Das Europaparlament hat am 26.03.2019 der Reform des Urheberrechts zugestimmt. Der Kernpunkt der EU-Richtlinien des Urheberrechts besteht darin, dass urheberrechtlich geschützte Inhalte ohne Zustimmung des Urhebers nicht mehr im Internet erscheinen dürfen.
Die EU-Richtlinie muss nunmehr bei den Mitgliedstaaten in nationales Recht umgesetzt werden. Für Betreiber von Online-Plattformen wird die Reform zu massivem Handlungsbedarf führen. Dabei sollen im Rahmen der nationalen Gesetze insbesondere Künstler, Autoren, Cartoonisten und Musiker von der Verbreitung ihrer Werke zukünftig auch finanziell profitieren. Urheberrechtlich geschützte Werke dürfen auf Internetplattformen von Google, Facebook und vielen weiteren Plattformbetreibern künftig nicht mehr hochgeladen werden. Diese müssen sicherstellen, dass entsprechende Inhalte entweder blockiert oder gelöscht werden.
Die Herausforderungen für die Plattformbetreiber werden mit der Umsetzung in nationales Recht zu Beginn beträchtlich sein. Trotz Einsatz technischer Filter wird die Kontrolle für Internetplattformen mit einem zusätzlichen personellen Aufwand verbunden sein, deren Umfang derzeit noch nicht absehbar ist. Die Plattformbetreiber werden versuchen, möglichst auf so genannte Uploadfilter zurückzugreifen, die automatisch beim geplanten Hochladen bzw. Upload direkt checken, ob eine Lizenzberechtigung für das jeweilige geistige Werk vorliegt. Im Zweifel wird es eine Verbreitung auf der Plattform unterbinden, um einer Haftung zu entgehen. Damit eröffnet sich das Problem, dass Uploadfilter bisher nicht, jedenfalls nicht mit der erforderlichen Präzision zwischen der Art und dem Zweck der Inhalte unterscheiden können. Parodien oder Memes können automatisiert oft nicht als solche erkannt werden und würden häufig ausgefiltert.

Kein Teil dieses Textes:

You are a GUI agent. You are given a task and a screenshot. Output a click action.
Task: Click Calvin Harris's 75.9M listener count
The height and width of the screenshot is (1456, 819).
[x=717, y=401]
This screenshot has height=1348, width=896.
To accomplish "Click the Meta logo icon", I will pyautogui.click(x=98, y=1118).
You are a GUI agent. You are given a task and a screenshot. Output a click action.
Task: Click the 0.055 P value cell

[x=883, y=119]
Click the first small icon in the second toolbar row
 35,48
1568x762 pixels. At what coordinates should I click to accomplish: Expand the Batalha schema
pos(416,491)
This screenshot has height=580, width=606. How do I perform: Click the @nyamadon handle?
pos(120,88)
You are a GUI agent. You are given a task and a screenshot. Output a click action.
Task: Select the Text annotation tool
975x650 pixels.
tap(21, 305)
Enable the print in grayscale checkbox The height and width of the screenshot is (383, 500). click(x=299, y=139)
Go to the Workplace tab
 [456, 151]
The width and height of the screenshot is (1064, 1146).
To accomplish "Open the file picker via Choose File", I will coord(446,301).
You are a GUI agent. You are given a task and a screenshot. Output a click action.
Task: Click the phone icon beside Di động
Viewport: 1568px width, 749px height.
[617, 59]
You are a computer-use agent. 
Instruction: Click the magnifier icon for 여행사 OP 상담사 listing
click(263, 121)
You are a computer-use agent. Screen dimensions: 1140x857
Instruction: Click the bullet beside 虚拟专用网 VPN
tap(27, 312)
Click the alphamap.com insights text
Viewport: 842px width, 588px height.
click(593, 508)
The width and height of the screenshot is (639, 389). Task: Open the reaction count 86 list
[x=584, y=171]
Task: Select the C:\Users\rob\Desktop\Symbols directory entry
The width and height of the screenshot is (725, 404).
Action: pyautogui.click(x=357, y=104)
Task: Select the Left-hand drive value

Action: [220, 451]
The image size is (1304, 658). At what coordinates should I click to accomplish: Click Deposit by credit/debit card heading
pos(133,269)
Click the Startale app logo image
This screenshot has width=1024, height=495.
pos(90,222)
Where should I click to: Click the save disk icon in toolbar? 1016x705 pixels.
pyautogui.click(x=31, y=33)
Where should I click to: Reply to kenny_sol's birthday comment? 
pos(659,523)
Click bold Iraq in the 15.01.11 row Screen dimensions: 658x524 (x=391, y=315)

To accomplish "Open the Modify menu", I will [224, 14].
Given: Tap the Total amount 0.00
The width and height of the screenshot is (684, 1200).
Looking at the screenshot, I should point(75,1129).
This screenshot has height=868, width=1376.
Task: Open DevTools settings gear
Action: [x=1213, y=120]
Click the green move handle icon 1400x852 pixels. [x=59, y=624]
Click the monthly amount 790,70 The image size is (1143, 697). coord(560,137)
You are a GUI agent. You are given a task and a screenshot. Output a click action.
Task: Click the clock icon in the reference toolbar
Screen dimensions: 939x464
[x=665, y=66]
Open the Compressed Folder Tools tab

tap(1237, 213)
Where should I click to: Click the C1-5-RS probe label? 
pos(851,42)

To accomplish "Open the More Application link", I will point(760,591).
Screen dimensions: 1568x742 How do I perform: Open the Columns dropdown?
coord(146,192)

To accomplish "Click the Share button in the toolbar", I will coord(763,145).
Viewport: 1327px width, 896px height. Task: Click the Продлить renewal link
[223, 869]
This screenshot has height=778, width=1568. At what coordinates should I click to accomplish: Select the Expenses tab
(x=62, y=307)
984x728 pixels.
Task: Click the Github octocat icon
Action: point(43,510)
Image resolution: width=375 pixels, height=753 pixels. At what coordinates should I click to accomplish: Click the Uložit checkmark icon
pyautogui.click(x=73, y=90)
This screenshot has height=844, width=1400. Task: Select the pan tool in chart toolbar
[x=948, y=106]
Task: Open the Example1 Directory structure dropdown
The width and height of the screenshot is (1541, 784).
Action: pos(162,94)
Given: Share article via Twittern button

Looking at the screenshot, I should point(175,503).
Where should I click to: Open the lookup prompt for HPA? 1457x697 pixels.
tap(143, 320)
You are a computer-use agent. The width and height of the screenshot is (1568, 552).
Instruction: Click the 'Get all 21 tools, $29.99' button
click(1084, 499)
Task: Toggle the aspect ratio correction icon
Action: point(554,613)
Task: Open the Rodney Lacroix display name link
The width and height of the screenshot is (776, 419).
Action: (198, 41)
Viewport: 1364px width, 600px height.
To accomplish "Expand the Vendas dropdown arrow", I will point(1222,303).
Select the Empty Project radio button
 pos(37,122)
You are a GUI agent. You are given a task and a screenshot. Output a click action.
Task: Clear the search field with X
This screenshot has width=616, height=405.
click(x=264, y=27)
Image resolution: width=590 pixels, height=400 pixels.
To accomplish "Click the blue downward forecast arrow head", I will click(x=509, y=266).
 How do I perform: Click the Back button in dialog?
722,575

Die Betroffenen können nach der EU-Richtlinie Beschwerde einlegen, wenn sie sich mit ungerechtfertigten Sperren oder Löschungen konfrontiert sehen. Es wird dann auf die Umsetzung ins nationale Recht ankommen, dass Zeit- und Kostenaufwand keine unüberwindbaren Hürden für den Betroffenen darstellen. Das nationale Recht kann zudem gesetzliche Vorkehrungen schaffen, um das kostenlose Hochladen von Rezensionen, Karikaturen, Parodien oder Persiflagen zu ermöglichen. Da es sich um eine Richtlinie handelt, haben die EU-Mitgliedstaaten einen gewissen Ermessensspielraum bei der Umsetzung ins nationale Recht. Es wird sich weisen, wie der deutsche Gesetzgeber seinen Spielraum nutzen wird.
Eine weitere Herausforderung liegt in den personellen und technischen, aber auch juristischen Anforderungen an die Online-Plattformen. Die Richtlinie verlangt von diesen „bestes Bemühen“, ein Hochladen von urheberrechtlich geschützten Werken zu verhindern.
Die Betreiber von Plattformen sollen offenbar mit allen zur Verfügung stehenden Mitteln sicherstellen, dass sie keine Inhalte verbreiten, die urheberrechtlich geschützt sind. So stellt sich die schwer zu beantwortende Frage, welche Maßnahmen den Betreibern möglich und zumutbar erscheinen.
Auf die Gerichte wird eine Vielzahl von Streitigkeiten zukommen, bis die Kasuistik genügend Rechtssicherheit geschaffen hat. Dieser Prozess wird viele Jahre dauern. Da die Betreiber mit der EU-Urheberrechtsreform bereits ab dem Zeitpunkt des Hochladens haftbar sein werden, statt wie bisher erst nach einem Hinweis auf eine mögliche Rechtsverletzung, werden die Plattformbetreiber ihre Filtereinstellungen voraussichtlich restriktiv gestalten und damit in Kauf nehmen, dass auch urheberrechtlich nicht geschützte Inhalte ausgefiltert werden, um Rechtstreitigkeiten möglichst zu vermeiden.
Bereits jetzt werden Uploadfilter eingesetzt, die unerwünschte Inhalte unterbinden helfen. Der Messenger von Facebook meldet auf Verdacht unangemessene Inhalte, um Scams, illegale Fotos oder andere unerwünschte Inhalte von der Plattform fernzuhalten. Bestimmte Algorithmen vergleichen die Inhalte mit bereits bekannten unerwünschten Inhalten. Diese schwarze Liste von Inhalten wird naturgemäß immer länger, so dass auch die Technik hinter den Algorithmen immer wieder aktualisiert werden muss. Neben den technischen Neuerungen wird der Personaleinsatz ansteigen.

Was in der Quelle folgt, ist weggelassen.